Algum tempo depois, algumas pessoas se reuniram para fazerem uma vistoria nas casas para recuperar alguma coisa de valor ou valor sentimental. Ao entrarem no Restaurante Catimbau viram que o maldito, travestido de mulher tinha deixado na parede, uma pintura representativa do que acontecia nas sessões e naquela terrível noite na casa grande. Tiraram uma foto que aqui reproduzo, como prova de que tudo que aconteceu foi verdade.

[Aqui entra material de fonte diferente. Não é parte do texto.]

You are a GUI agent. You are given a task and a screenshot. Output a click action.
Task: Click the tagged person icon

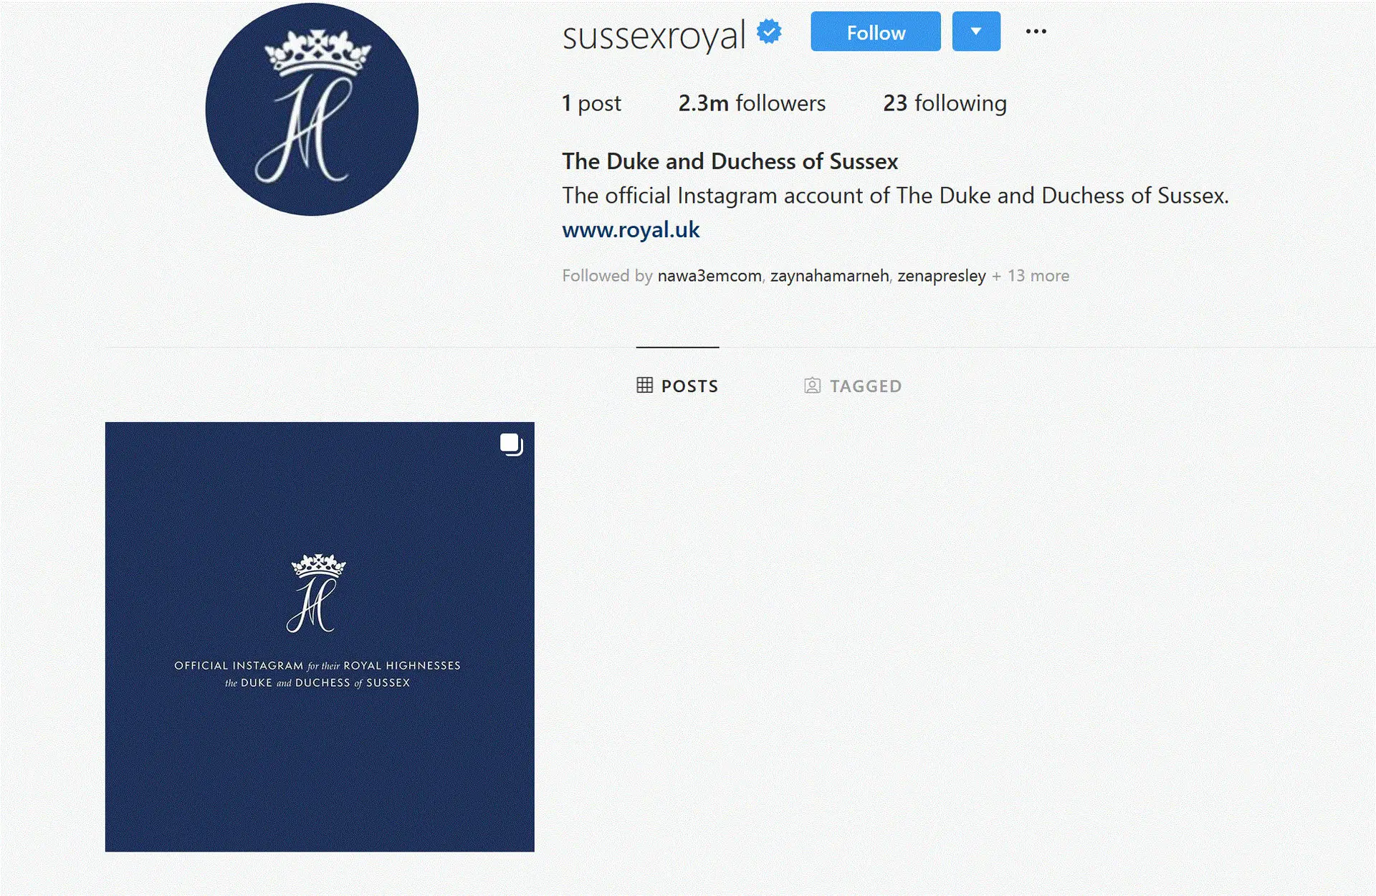[812, 386]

Autor - Jailson Vital - Custódia/PE
Ilustração: Edmar Sales - Custódia/PE

3 comentários:

Helena Frenzel disse...

Criativo, muito bem escrito, muito bom (também a foto de prova no final he he he) Parabéns ao autor ou à autora. Saudações letripulistas, até!

Anônimo disse...

A bizarra figura descendo do ônibus, arrastando um baú que não fazia barulho e nem deixava marcas no chão foi bastante convincente pra deixar qualquer imaginação a mil rsrs... A pintura na parede também. Parabéns ao autor ou autora. Valeu!! Marina Alves.

Maria Mineira disse...

Esse aí contou a história e ainda ilustrou com a foto! Ficou muito bom! Parabéns ao autor ou autora!